Is this a legitimate exercise of conscience by a whistleblower, or a dangerous violation of privacy by a government insider? PPSA comes down on the side of “dangerous violation.”
Much outrage has been generated by ProPublica’s report that in some years several of these high net-worth individuals avoided paying income taxes. A close reading shows that the wealthiest of the wealthy pay little in “income” taxes because they earn their money from capital gains, which are taxed differently.
Knowing what the wealthy pay – or don’t pay – is a legitimate topic of debate. Having anonymized information about their payments informs that debate. Telling us that Elon Musk – in a given year – paid no income taxes should concern every civil libertarian.

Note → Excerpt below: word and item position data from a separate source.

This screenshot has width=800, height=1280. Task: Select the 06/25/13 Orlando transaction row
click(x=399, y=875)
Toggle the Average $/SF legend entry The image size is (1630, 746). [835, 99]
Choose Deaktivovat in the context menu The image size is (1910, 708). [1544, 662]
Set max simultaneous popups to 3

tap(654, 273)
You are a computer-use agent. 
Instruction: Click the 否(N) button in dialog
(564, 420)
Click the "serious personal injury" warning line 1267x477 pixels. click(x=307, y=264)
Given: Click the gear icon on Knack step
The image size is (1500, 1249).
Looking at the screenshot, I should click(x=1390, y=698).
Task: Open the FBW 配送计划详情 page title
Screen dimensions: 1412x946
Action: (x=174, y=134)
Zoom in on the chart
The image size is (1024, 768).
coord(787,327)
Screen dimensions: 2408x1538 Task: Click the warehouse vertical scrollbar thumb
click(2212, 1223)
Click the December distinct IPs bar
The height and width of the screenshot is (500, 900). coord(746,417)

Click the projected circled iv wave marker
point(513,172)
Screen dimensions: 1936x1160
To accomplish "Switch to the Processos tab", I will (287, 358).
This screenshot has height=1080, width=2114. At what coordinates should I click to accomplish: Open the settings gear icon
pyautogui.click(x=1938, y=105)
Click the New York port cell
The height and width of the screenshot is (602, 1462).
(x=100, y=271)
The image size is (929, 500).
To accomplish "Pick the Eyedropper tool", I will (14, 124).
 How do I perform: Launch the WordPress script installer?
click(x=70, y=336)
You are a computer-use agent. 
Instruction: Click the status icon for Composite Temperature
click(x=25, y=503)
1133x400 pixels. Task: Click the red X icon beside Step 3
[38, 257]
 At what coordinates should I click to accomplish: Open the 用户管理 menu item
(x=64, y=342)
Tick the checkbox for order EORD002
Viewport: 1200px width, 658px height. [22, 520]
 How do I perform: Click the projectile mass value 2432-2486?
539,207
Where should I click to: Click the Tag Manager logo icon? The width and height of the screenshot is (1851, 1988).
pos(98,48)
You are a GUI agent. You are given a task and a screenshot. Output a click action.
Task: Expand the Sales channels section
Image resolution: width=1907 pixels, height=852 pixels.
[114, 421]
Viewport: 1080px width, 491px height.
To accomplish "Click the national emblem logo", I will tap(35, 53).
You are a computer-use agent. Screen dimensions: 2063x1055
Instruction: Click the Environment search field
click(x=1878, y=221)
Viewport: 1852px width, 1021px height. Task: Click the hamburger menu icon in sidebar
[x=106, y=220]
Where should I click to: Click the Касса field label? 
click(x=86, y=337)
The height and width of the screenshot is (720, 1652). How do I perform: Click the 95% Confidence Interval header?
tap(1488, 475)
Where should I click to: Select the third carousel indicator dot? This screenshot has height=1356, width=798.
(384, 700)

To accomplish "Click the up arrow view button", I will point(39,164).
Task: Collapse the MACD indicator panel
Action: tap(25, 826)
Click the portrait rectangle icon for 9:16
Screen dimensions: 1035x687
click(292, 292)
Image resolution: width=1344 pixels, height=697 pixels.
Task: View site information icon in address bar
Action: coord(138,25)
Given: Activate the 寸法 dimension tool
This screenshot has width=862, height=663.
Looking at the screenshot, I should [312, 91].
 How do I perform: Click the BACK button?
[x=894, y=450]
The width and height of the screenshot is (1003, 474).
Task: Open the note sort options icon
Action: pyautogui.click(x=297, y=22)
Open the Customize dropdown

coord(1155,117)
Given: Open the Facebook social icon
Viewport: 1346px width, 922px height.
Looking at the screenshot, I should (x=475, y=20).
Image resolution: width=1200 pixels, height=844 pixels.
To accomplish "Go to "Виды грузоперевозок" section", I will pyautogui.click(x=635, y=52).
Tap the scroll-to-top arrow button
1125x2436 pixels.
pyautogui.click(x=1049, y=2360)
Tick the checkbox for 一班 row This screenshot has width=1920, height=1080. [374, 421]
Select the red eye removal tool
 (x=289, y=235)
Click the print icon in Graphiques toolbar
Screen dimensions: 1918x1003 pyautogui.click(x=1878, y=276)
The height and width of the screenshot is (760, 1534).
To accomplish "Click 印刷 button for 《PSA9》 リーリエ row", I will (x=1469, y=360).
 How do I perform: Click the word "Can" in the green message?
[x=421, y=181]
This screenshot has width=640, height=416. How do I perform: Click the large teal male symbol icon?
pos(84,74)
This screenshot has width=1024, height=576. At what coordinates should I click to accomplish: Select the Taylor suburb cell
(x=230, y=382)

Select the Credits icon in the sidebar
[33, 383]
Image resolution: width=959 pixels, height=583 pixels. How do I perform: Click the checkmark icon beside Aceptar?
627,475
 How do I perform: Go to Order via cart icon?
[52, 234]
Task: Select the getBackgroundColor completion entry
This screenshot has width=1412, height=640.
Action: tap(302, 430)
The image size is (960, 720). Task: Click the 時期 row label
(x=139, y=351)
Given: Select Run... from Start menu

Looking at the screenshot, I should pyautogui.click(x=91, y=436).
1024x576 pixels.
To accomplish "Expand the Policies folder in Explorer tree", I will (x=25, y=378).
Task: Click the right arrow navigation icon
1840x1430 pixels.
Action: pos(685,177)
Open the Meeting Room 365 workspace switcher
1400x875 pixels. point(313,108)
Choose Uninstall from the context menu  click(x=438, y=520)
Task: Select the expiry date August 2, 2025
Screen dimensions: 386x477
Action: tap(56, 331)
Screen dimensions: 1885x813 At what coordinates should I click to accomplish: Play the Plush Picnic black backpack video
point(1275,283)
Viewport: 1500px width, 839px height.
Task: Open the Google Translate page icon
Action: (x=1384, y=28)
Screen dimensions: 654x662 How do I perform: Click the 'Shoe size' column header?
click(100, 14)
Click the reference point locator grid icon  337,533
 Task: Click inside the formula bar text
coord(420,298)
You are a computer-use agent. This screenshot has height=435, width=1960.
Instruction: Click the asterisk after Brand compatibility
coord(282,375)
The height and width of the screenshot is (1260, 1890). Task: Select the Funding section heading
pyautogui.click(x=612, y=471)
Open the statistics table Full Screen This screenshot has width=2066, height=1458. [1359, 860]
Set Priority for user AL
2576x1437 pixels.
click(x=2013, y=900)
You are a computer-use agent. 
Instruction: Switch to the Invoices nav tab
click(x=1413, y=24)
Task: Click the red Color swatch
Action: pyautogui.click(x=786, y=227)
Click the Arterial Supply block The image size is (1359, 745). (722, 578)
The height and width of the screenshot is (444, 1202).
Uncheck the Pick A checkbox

Charles C.W. Cooke neatly summarizes what is at stake:
“Oh, who cares?” you might ask. “The victims are billionaires!” And indeed, they are. But I care. For a start, they’re American citizens, and they’re entitled to the same rights — and protected by the same laws — as everyone else. Their privacy does not matter less than mine just because they’re richer than I am. Besides, even if one wants to be entirely amoral about it, one should consider that if their information can be spilled onto the Internet, anyone’s can. And, if you were in their shoes, you’d probably care a lot more than they do. A government that is this reckless or sinister with the information of men who are lawyered to the eyeballs is unlikely to worry too much about being reckless or sinister with your information.
The revelation of privacy lapses at the IRS comes at a time when the Supreme Court is considering whether the state of California can constitutionally demand disclosure of donor information listed on IRS Schedule B – despite the fact that California has handled that very information with grotesque security lapses. While California assures us that it now takes privacy more seriously, it has no protections comparable to IRS protections for tax information. And even those IRS protections were not enough to stop the most recent leak.
Lest we fall into the trap that government is benign, responsible, and not to be feared when in possession of highly sensitive private information, the latest revelation of a leaky IRS is a timely reminder that such trust is often unwarranted.